Given text —
--- begin ---

Using **y_train**, compute the prior.

In [None]:
prior = # TODO: Implement the calculation for the prior

In [None]:
### Make sure this cell passes before moving on!
assert (prior.index == y_train.columns).all()
assert prior.sum() == 1

For computing the likelihood $P(\text{launched}~|~\text{target location})$, we will assume the feature is a Gaussian distribution. The calculation for the Gaussian likelihood is:
$$P(x_i~|~y) = \frac{1}{\sqrt{2\pi\sigma^2_y}}\exp \Bigg( -\frac{(x_i-\mu_y)^2}{2\sigma^2_y} \Bigg) $$

In [None]:
def calc_gaussian_likelihood_params(dataset, column):
    likelihood_params = pd.DataFrame(columns=y_train.columns, index=['mean', 'std'], dtype=float)
    for col in y_train.columns:
        likelihood_params.loc['mean', col] = dataset.loc[dataset[col] == 1, column].mean()
        likelihood_params.loc['std', col] = dataset.loc[dataset[col] == 1, column].std()

    stds = likelihood_params.loc['std']
    std_min = likelihood_params.loc['std', stds > 0].min()
    likelihood_params.loc['std'] = likelihood_params.loc['std'].fillna(std_min)
    likelihood_params.loc['std', stds < std_min] = std_min
    return likelihood_params

In [None]:
def calc_gaussian_likelihood(likelihood_params, x):
    # expects x to have shape [1, c]
    x = x.transpose()

--- end ---

Material provided —
--- begin ---

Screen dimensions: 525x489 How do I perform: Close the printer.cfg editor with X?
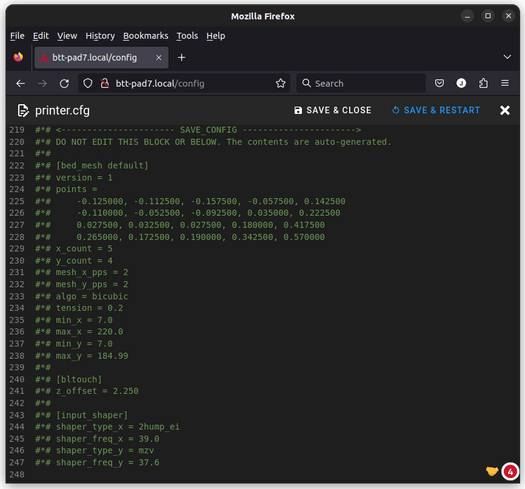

--- end ---

From the notebook text on the prior and the Gaussian likelihood, copy out word for word everything from "assert (prior.index == y_train.columns).all()" down to "index=['mean', 'std'], dtype=float)".

Written answer —
assert (prior.index == y_train.columns).all()
assert prior.sum() == 1

For computing the likelihood $P(\text{launched}~|~\text{target location})$, we will assume the feature is a Gaussian distribution. The calculation for the Gaussian likelihood is:
$$P(x_i~|~y) = \frac{1}{\sqrt{2\pi\sigma^2_y}}\exp \Bigg( -\frac{(x_i-\mu_y)^2}{2\sigma^2_y} \Bigg) $$

In [None]:
def calc_gaussian_likelihood_params(dataset, column):
    likelihood_params = pd.DataFrame(columns=y_train.columns, index=['mean', 'std'], dtype=float)